* **TEXTE SOURCE**:
# # # # # # #

« Retour à la menace des années quatre-vingt? »

Comment écrire une opinion à une telle époque ? Que vaut une opinion au moment où la France n’a pas encore enterré ses nombreux morts ?

Sur Facebook, je vois passer des centaines de photos de profil tricolores, des tours Eiffel entourées d’un signe de la paix et les photos de célèbres bâtiments affichant les couleurs du drapeau français. La plupart des gens publient ces photos sans paroles. Ici et là, quelqu’un fulmine contre tous les réfugiés et demande à fermer les frontières sans délai. D’autres se fâchent et argumentent que ces gens fuient justement ce type de violence. Mais la plupart se taisent. Parce que ce n’est pas le moment de proférer des opinions et probablement parce qu’ils sont trop choqués pour parler. On ne s’habitue pas aux attentats sanglants comme ceux de Paris. Pas encore.

Faudra-t-il qu’on apprenne à vivre avec la menace d’attaques terroristes comme dans les années 80?

Ces derniers jours, j’ai souvent pensé à l’interview croisée avec Jonathan Holslag et Rudi Vranckx paru il y a à peine deux mois dans l’hebdomadaire Knack. « Je crains qu’un événement dramatique se produise à Bruxelles, Anvers ou Gand » avait dit Holslag à l’époque. « Cette menace est réelle. Sans parler des victimes, les conséquences pour la société seraient énormes. » Et aussi : « Il faudra qu’on apprenne à gérer le fait que l’insécurité existera toujours. » Est-ce le cas ? Faudra-t-il qu’on apprenne à vivre avec la menace d’attaques terroristes comme dans les années 80 lorsque nous craignions une guerre nucléaire ? Et si oui, comment faire ?

Attentats – représailles – attentats

Bien entendu, le danger fait partie de la vie. Tout le monde peut se faire renverser par une voiture, contracter une maladie sinistre ou faire une mauvaise chute. Mais il s’agit de risques que l’on peut limiter dans une certaine mesure. Si vous faites toujours attention en traversant la route et que vous portez une veste fluo, vous réduisez le risque de vous faire écraser. Et si vous vous faites vacciner et essayez de vivre sainement, les risques de maladies mortelles diminuent. Mais cela ne s’applique pas au terrorisme et autres violences aveugles. Vous pouvez évidemment décider d’éviter Charm el-Cheikh ou la Tunisie et annuler tous les citytrips vers les capitales européennes. Par mesure de sécurité, vous pouvez également décider de ne plus monter dans un avion – en plus l’environnement vous en remerciera. Et ceux qui vont travailler à Bruxelles tous les jours peuvent même passer au télétravail. Mais même là, vous n’êtes jamais en sécurité nulle part, tous les jours une bombe peut exploser au restaurant où vous êtes en train de manger tranquillement ou dans le tram que vous prenez pour aller faire du shopping en ville.

# # # # # # #

* **DONNÉES FOURNIES**:
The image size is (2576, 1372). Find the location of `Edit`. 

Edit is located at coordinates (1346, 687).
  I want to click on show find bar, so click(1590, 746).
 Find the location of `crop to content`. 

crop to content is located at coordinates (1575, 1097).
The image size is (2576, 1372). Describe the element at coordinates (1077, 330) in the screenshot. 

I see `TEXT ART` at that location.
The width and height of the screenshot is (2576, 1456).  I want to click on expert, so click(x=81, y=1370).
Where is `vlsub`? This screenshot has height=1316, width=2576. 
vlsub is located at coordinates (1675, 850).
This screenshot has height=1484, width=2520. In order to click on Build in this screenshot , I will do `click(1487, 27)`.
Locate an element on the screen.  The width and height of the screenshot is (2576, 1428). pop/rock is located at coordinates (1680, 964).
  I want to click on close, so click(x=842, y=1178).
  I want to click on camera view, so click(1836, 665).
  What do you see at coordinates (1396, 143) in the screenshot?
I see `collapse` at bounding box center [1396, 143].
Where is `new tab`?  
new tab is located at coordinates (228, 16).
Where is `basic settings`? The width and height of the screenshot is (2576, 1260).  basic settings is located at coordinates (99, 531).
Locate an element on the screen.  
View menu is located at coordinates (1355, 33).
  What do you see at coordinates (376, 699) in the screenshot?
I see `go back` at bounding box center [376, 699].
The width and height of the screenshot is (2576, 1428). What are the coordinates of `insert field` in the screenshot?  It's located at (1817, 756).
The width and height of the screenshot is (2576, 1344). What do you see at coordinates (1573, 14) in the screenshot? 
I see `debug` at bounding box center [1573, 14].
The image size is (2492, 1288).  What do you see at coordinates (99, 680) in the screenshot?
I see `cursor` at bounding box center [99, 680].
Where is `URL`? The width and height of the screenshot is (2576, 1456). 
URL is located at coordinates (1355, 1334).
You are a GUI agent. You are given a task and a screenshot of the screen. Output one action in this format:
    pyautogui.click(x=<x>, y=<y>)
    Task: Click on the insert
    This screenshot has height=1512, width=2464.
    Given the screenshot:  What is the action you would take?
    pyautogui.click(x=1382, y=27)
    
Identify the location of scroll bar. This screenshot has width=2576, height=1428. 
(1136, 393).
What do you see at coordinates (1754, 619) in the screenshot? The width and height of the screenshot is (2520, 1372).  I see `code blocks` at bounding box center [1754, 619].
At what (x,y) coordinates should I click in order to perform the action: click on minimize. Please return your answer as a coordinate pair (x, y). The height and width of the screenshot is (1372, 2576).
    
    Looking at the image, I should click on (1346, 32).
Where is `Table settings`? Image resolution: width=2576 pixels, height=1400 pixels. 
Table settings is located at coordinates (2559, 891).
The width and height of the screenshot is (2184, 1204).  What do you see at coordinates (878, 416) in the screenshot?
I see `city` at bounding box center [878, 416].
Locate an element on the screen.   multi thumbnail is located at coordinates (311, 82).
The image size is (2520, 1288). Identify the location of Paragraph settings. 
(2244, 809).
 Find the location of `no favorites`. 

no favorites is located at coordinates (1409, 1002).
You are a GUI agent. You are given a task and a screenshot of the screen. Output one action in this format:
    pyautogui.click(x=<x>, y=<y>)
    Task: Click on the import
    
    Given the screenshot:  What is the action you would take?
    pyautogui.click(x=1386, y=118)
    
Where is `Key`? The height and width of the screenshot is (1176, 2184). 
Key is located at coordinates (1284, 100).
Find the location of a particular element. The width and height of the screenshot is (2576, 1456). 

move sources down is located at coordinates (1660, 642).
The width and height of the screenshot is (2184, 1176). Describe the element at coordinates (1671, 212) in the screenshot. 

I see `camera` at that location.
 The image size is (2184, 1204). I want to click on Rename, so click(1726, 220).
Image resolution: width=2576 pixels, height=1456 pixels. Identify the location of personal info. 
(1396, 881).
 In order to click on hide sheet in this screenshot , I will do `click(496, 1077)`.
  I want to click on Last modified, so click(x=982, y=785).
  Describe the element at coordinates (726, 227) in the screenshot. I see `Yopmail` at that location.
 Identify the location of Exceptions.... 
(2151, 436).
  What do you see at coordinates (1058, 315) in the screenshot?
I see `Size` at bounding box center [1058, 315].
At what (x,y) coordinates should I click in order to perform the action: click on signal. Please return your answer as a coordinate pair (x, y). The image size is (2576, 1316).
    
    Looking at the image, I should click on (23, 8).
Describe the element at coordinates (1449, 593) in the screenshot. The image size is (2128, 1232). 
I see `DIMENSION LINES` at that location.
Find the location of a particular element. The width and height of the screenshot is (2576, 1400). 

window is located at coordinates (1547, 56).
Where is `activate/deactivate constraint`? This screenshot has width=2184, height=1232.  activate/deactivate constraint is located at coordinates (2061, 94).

# # # # # # #

* **CONSIGNE 1**: Selon le texte source, dans quel hebdomadaire l'interview croisée avec Jonathan Holslag et Rudi Vranckx a-t-elle paru ?
* **CONSIGNE 2**: Relevez dans le texte source toutes les villes où Holslag craint qu'un événement dramatique se produise.

* **RÉPONSE 1**: Dans l'hebdomadaire Knack.

* **RÉPONSE 2**: Bruxelles, Anvers, Gand